United States or United Kingdom ? Vote for the TOP Country of the Week !


Nobunaga's son, Nobutaka, who had been allied with Katsuiye, escaped, at first, to Owari on the latter's downfall, but ultimately followed Katsuiye's example by committing suicide. As for Samboshi, Nobunaga's grandson and nominal heir, he attained his majority at this time, but proving to be a man of marked incompetence, the eminent position for which he had been destined was withheld.

At one moment it seemed as though this question would be solved by an appeal to violence, but ultimately, at the suggestion of Tsutsui Junkei, it was agreed that Samboshi should be nominated Nobunaga's successor; that Nobukatsu and Nobutaka should be appointed his guardians, and that the administrative duties should be entrusted to a council consisting of Shibata Katsuiye, Niwa Nagahide, Ikeda Nobuteru, and Hideyoshi, each taking it in turn to discharge these functions and each residing for that purpose in Kyoto three months during the year.

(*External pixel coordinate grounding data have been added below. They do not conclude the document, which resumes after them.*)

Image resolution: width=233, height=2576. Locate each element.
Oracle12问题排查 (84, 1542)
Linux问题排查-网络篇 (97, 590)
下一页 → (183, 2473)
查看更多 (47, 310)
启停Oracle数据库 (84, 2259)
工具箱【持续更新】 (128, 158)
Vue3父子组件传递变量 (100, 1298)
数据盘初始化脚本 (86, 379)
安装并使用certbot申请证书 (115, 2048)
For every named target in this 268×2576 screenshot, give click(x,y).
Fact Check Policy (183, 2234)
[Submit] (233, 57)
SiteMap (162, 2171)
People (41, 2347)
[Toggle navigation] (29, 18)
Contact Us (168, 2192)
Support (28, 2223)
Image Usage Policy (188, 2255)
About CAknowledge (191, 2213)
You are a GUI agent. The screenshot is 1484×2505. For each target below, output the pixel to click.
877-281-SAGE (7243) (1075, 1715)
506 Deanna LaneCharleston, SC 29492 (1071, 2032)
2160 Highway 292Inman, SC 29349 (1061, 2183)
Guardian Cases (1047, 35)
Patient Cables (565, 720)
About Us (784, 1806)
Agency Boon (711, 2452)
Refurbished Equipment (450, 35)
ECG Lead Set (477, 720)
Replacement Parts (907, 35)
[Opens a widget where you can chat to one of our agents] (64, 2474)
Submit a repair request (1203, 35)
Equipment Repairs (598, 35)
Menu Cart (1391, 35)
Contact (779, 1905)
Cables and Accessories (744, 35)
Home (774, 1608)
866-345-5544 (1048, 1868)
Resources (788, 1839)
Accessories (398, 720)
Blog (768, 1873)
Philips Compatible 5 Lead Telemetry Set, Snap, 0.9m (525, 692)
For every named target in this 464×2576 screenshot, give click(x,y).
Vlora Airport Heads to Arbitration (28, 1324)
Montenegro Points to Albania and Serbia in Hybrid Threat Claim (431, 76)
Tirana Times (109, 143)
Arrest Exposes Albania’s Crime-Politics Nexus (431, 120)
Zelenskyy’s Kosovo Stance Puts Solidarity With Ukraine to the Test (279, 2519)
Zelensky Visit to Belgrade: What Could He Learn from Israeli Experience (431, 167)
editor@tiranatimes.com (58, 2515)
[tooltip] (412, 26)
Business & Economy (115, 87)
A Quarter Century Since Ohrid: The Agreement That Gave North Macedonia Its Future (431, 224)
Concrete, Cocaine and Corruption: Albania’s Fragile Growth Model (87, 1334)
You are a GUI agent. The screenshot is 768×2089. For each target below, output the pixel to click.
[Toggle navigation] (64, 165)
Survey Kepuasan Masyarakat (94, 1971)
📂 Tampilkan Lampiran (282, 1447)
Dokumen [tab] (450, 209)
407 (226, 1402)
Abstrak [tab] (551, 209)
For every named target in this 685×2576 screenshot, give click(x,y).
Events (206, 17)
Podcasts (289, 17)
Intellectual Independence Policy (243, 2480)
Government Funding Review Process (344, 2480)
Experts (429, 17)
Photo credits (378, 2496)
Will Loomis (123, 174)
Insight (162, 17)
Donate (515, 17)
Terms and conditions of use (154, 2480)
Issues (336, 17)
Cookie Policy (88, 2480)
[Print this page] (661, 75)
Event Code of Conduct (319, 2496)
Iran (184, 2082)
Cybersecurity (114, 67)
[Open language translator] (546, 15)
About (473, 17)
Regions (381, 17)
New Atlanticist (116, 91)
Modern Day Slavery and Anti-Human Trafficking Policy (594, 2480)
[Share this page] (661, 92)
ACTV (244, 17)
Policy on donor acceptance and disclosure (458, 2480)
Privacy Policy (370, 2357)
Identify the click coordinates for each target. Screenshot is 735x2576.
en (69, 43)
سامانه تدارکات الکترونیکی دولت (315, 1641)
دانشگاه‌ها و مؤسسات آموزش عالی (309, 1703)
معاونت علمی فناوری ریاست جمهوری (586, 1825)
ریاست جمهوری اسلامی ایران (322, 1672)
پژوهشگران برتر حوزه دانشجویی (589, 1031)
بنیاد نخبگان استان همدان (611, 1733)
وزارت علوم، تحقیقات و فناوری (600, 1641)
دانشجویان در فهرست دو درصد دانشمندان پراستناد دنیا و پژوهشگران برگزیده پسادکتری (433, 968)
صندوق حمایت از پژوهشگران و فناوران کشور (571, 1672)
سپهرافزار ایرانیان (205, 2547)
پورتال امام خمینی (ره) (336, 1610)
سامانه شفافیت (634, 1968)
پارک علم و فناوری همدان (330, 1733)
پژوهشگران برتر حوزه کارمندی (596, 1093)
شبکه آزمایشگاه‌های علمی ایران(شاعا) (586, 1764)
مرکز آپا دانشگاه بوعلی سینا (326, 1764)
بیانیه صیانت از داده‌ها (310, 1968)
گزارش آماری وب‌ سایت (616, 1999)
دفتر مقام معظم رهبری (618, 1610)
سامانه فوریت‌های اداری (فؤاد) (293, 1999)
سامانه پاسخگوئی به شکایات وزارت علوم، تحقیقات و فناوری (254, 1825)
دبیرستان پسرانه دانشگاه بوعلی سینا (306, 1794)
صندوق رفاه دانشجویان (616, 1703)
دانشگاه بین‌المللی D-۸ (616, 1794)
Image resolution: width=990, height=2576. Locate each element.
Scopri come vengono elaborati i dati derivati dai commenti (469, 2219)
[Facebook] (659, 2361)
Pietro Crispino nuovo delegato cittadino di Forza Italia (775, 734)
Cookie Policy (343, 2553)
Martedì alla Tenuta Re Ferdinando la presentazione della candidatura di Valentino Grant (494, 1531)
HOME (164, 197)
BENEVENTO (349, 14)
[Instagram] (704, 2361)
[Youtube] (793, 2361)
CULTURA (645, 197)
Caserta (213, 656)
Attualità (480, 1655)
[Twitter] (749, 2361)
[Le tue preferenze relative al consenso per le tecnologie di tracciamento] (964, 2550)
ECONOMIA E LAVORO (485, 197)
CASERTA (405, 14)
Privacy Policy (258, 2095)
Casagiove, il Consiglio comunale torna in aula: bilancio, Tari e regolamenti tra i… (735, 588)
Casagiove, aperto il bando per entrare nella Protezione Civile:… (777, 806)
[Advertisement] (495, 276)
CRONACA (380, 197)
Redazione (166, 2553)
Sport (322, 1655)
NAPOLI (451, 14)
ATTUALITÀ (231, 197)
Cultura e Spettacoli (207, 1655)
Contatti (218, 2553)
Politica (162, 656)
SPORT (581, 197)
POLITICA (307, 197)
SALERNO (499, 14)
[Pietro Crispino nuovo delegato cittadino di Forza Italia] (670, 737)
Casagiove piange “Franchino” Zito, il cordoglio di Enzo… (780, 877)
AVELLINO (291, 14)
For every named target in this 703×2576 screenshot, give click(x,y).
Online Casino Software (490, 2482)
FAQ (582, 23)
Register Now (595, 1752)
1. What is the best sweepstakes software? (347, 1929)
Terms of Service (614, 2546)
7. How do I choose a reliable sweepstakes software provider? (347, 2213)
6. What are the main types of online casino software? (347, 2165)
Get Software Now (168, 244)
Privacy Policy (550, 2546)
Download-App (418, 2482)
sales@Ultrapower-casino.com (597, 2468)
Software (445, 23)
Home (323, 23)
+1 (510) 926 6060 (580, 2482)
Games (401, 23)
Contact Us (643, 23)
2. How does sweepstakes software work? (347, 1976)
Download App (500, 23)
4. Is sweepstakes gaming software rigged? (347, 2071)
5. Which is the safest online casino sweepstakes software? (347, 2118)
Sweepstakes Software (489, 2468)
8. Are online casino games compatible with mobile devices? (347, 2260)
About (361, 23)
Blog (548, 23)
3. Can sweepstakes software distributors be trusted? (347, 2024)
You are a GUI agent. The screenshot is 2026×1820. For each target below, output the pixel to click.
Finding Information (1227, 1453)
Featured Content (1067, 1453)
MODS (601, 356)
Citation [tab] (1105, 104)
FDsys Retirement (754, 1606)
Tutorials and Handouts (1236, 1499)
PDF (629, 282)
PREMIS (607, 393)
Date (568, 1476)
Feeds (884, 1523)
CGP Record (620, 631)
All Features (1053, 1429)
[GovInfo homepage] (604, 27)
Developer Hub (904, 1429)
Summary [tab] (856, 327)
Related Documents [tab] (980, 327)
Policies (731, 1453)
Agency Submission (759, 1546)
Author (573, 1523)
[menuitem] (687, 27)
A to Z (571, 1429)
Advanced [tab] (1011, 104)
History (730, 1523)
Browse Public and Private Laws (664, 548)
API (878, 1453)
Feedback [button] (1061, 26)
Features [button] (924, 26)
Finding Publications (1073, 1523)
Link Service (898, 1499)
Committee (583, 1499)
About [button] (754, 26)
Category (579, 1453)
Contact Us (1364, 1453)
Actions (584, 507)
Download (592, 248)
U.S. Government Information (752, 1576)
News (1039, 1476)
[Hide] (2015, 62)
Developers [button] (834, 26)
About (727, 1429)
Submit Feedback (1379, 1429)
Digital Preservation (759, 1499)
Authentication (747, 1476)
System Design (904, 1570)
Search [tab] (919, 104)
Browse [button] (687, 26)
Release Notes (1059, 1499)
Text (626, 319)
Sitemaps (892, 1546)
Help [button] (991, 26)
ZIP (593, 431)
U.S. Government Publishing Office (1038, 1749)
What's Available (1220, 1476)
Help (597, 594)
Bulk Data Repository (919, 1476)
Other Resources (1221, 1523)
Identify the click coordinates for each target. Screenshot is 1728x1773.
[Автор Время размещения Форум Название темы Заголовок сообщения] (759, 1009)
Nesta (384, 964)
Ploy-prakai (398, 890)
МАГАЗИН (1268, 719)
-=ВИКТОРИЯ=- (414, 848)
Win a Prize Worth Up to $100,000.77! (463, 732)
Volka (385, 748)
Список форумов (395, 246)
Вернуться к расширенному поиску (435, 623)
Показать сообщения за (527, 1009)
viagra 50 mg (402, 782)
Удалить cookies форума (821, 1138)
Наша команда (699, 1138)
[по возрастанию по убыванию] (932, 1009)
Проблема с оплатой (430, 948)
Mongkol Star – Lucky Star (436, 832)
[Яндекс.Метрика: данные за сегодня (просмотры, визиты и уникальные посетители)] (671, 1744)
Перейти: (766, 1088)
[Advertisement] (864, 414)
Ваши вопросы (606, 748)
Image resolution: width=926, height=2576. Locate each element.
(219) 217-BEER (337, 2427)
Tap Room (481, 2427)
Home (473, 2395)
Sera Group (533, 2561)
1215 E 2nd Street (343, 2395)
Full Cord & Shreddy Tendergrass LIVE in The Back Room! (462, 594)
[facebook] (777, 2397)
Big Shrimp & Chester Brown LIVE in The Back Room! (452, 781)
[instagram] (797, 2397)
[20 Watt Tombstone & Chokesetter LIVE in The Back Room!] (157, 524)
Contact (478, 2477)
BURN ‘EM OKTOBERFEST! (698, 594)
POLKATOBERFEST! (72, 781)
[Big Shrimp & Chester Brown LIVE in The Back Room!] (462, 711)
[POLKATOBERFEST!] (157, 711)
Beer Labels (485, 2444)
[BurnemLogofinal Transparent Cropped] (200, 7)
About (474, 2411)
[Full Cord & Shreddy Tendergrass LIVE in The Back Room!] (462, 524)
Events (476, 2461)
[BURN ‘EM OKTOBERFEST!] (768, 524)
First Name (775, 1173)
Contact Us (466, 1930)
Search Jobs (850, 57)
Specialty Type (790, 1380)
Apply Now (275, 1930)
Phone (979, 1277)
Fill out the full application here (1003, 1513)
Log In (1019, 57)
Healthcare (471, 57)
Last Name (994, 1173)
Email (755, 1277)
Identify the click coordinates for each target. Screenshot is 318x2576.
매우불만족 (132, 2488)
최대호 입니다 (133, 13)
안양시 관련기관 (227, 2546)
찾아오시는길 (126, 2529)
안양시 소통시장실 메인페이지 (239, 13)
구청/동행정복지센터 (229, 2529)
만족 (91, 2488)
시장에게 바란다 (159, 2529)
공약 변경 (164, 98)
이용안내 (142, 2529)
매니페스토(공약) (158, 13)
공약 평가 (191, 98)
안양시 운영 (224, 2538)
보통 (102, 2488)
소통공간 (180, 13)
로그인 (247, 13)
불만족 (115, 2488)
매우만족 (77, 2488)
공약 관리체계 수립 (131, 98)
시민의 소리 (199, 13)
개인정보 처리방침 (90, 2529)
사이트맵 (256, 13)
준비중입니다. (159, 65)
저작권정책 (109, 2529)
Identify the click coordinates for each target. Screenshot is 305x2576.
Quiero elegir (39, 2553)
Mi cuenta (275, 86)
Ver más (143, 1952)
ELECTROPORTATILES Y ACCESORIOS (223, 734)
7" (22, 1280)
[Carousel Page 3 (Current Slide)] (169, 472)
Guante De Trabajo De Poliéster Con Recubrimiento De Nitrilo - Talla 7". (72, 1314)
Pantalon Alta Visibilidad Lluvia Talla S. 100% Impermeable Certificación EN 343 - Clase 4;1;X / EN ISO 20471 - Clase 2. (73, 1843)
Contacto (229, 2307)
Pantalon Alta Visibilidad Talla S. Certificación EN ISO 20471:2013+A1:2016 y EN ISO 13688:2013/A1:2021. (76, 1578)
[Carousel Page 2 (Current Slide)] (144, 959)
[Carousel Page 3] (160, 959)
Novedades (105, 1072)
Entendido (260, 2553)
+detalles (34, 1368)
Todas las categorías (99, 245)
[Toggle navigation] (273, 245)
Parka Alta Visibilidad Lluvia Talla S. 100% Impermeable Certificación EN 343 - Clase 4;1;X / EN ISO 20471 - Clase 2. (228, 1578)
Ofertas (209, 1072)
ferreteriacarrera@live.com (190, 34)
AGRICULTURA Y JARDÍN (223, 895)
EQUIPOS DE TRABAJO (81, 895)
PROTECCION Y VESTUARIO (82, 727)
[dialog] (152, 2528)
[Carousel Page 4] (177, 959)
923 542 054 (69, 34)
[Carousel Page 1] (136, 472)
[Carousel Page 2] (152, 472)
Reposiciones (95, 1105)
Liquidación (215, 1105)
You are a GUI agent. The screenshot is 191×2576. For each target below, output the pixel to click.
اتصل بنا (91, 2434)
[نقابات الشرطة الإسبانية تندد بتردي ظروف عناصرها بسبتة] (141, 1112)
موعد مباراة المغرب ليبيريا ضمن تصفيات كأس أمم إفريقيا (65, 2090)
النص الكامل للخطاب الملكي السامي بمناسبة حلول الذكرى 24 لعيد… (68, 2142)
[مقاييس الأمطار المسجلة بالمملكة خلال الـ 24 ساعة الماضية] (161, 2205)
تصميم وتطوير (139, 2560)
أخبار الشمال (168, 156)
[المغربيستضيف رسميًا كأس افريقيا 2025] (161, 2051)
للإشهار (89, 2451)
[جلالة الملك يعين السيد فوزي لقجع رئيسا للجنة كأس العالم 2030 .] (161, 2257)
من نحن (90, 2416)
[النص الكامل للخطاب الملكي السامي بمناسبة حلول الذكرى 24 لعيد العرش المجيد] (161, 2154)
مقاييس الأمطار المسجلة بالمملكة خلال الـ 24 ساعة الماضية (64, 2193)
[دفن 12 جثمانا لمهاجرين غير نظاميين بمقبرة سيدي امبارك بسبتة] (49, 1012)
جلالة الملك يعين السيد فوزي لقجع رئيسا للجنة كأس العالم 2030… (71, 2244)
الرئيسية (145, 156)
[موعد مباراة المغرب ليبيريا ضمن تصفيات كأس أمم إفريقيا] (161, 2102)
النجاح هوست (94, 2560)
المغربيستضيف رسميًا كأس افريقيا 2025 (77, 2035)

The choice would have fallen naturally on Samboshi, eldest son of Nobunaga's first-born, Nobutada, who, as already described, met his death in the Mitsuhide affair. But Hideyoshi was well understood to favour Samboshi's succession, and this sufficed to array in opposition several of the barons habitually hostile to Hideyoshi.

An income of one hundred thousand koku in the province of Omi was assigned to Samboshi pending the attainment of his majority, when he should be placed in possession of much larger estates, which were to be entrusted in the meanwhile to the keeping of one of the four barons mentioned above.